To normally get this information from a python data frame, we need to input at least 20 different commands, but with pydqc, you can simplify your entire EDA into one command.
For our use case, movie streaming scenario, pydqc has proved to be very useful for EDA. Pydqyc not only simplified the process of EDA to just a single line of code, but it also gave useful insights into the different attributes of the streaming data.
We tried two commands — infer_schema and data_summary on the pre-processed movie streaming data which was ready for EDA. The output of each of these commands can be seen below -
infer_schema
data_summary (Summary Tab)
data_summary (Rating)
data_summary (Movie)
Thus, by just looking at the information generated by the command, we can infer the total number of movies, total users, and if the data is collected in a different way, we can even gauge the average time spent per user watching a certain movie. All this information is very useful when it comes to building a predictive model, and presenting this information in such an easy to understand way will definitely make the process of deciding the next steps to build a model way easier.
Additionally, this package also has 2 other features, data_compare and data_consist.
Data_compare performs statistical analysis on columns in 2 different tables that can be joined by a common key.

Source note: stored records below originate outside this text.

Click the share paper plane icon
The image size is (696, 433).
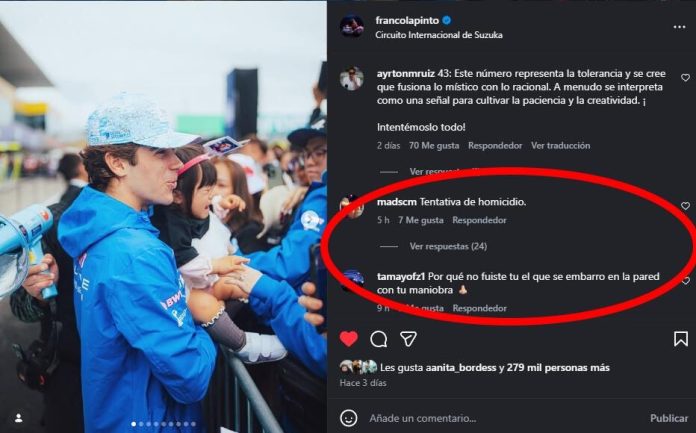click(408, 339)
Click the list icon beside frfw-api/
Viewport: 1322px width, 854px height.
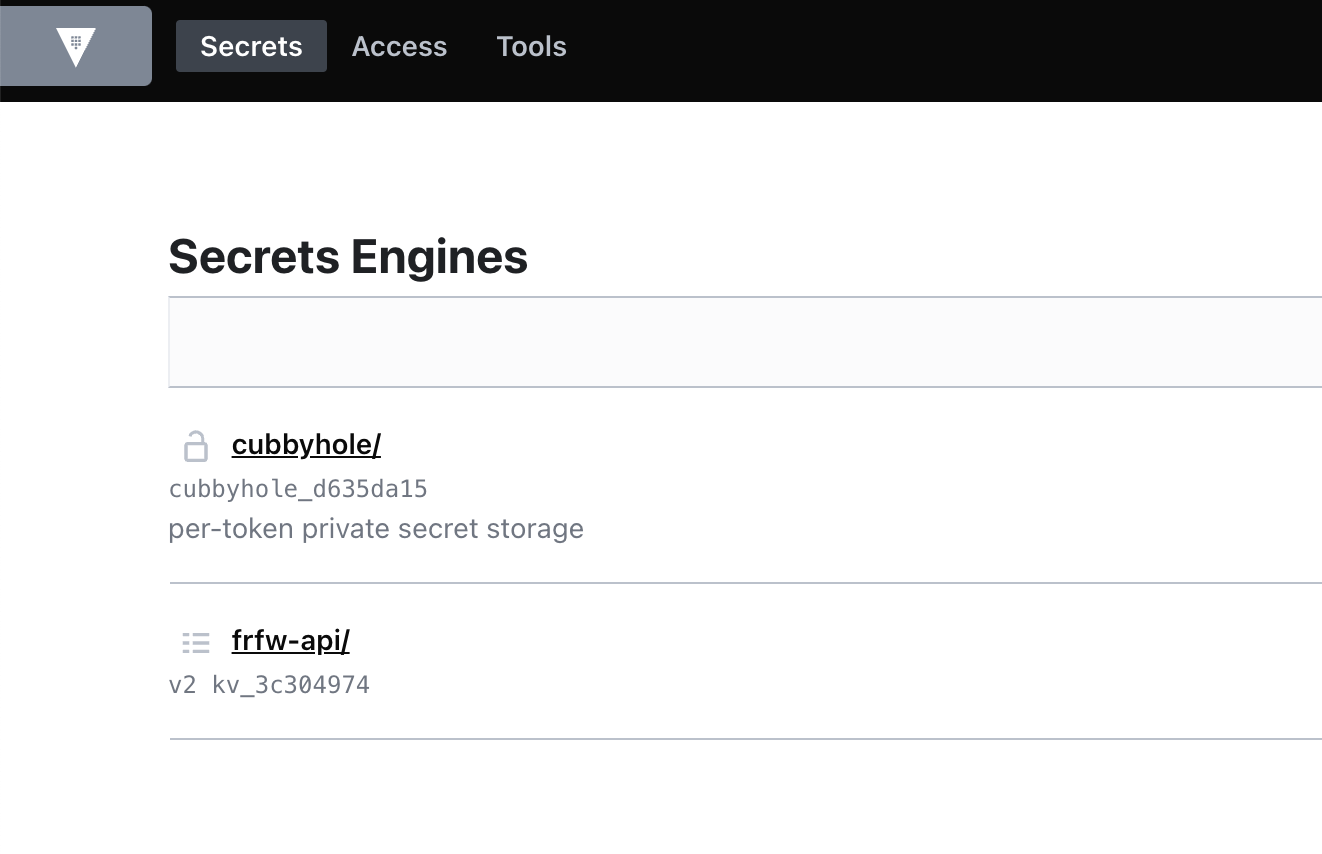coord(196,642)
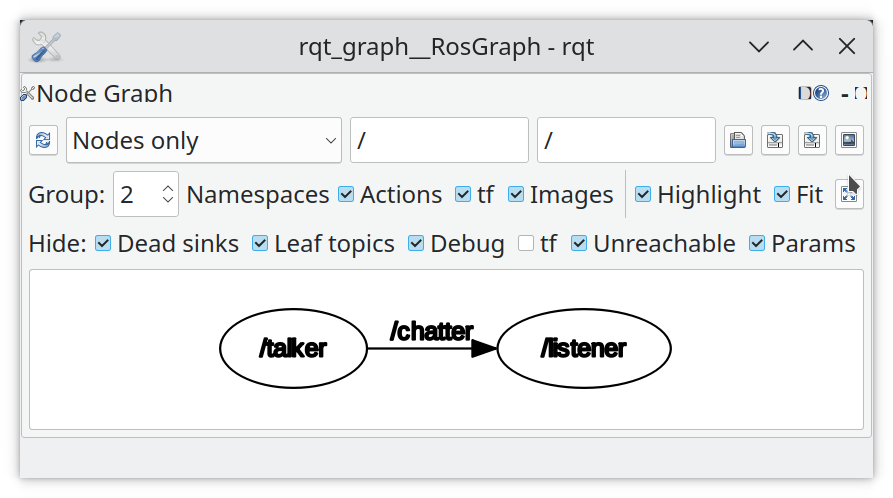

This can be very useful when we are differentiating between the test set and the training set. We can visualize the attributes of both these sets by just running a single command, using which we can then analyze the efficiency of the splitting. This will help in overfitting or underfitting the data, and ensure that data is evenly distributed across both sets.
Data_consist, though can be misleading, compares the consistency of data in 2 different tables. i.e. it checks if 2 tables are similar to their data points. This can be very useful if 2 tables need to contain the same data, but are from different sources. For example, movie streaming data from Netflix and Hulu. If we want to perform the same ML analysis, we need to ensure that the final table is consistent for both these sources. Using this tool, we can quickly spot any mistakes in our data gathering, and rectify them immediately.
We can use both of these commands in the future to detect data irregularities between the training set and the production set or the test set. This can be helpful to determine data drift or changes in the data that was unanticipated and which might produce undesired results by the model.